Does the ambari-agent log show that heartbeats are being generated and acknowledged? How many nodes are in the cluster? or is it that all those losing the heartbeat are in the same node?
So I did the operations, but nothing changes.
In my ambari-agent log it shows WARNING 2016-03-16 10:18:00,938 NetUtil.py:105 - Server at https://dl-master:8440 is not reachable, sleeping for 10 seconds...
The cluster have 4 nodes and only loose heartbeat on one node.
I still have the same problem, Is it possible that the problem is : Connecting to https://dl-master:8440/ca ERROR 2016-03-16 10:18:31,414 NetUtil.py:77 - [SSL: CERTIFICATE_VERIFY_FAILED] certificate verify failed (_ssl.c:590) I don't have any certificate with amabari-agent. But I didn't have any problem before.
You can also check /var/log/ambari-server/ambari-server.log to see if there are any errors being logged on that host's heartbeat.

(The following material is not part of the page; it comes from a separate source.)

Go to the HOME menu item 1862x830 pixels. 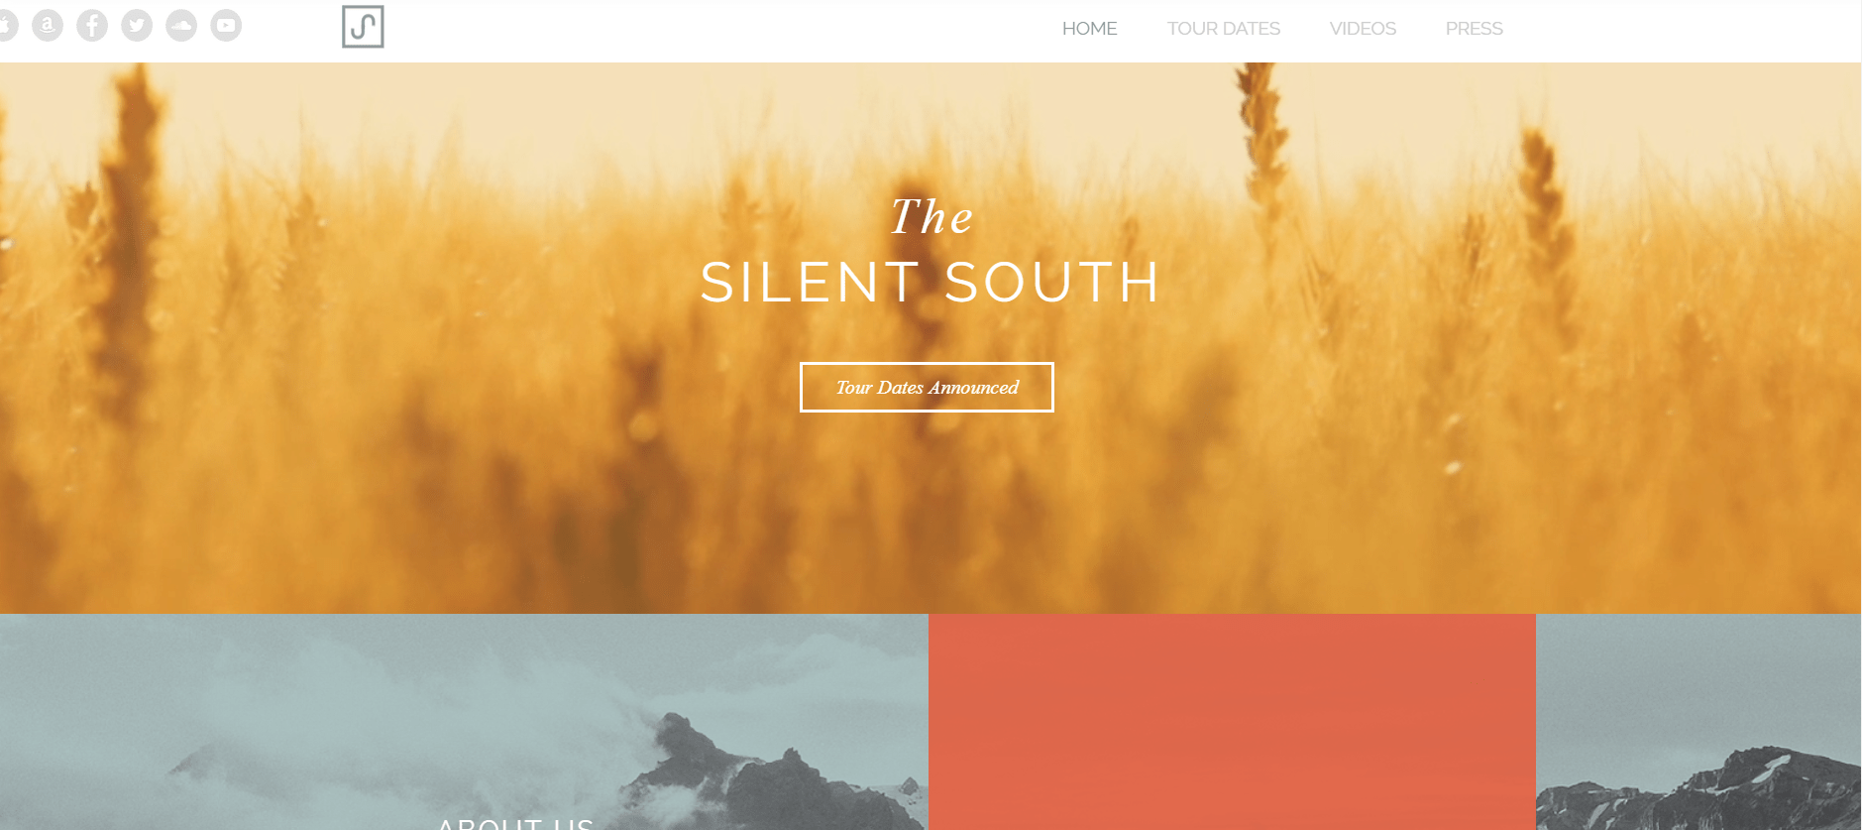click(x=1089, y=29)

Sometimes if heartbeat processing encounters an error it will manifest like a lost heartbeat from the agent.
Might be possible the change in firewall or something, Have you configured this within firewall ? If so, then please check by disabling it, might be your server isn't reaching due to that.
I have the same problem, Is this problem resolved???

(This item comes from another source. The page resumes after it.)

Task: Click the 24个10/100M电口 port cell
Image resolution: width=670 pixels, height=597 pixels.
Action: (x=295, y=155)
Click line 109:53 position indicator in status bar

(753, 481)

I have installed HDP 2.4 in ubuntu 14.04, Single Node Cluster, I have configured the cluster using the hostname not using IP address. Please find below the screenshot:
Hearbeat lost is the error for all the components.
Connection failed: [Errno 111] Connection refused to (hostname) :50095
Sorry, I didn't see your answer sooner. I wasn't able to solve the issue and finally decide to reinstall ambari, that remove this issue. I didn't face the same kind of issue since then.
Please provide the logs, and check anything is running on 50095 port.
netstat -tlpn |grep 50095.
you will get the output with process id and check which process is running on the port 50095.
ps -ef |grep process_id
and kill the process if not important.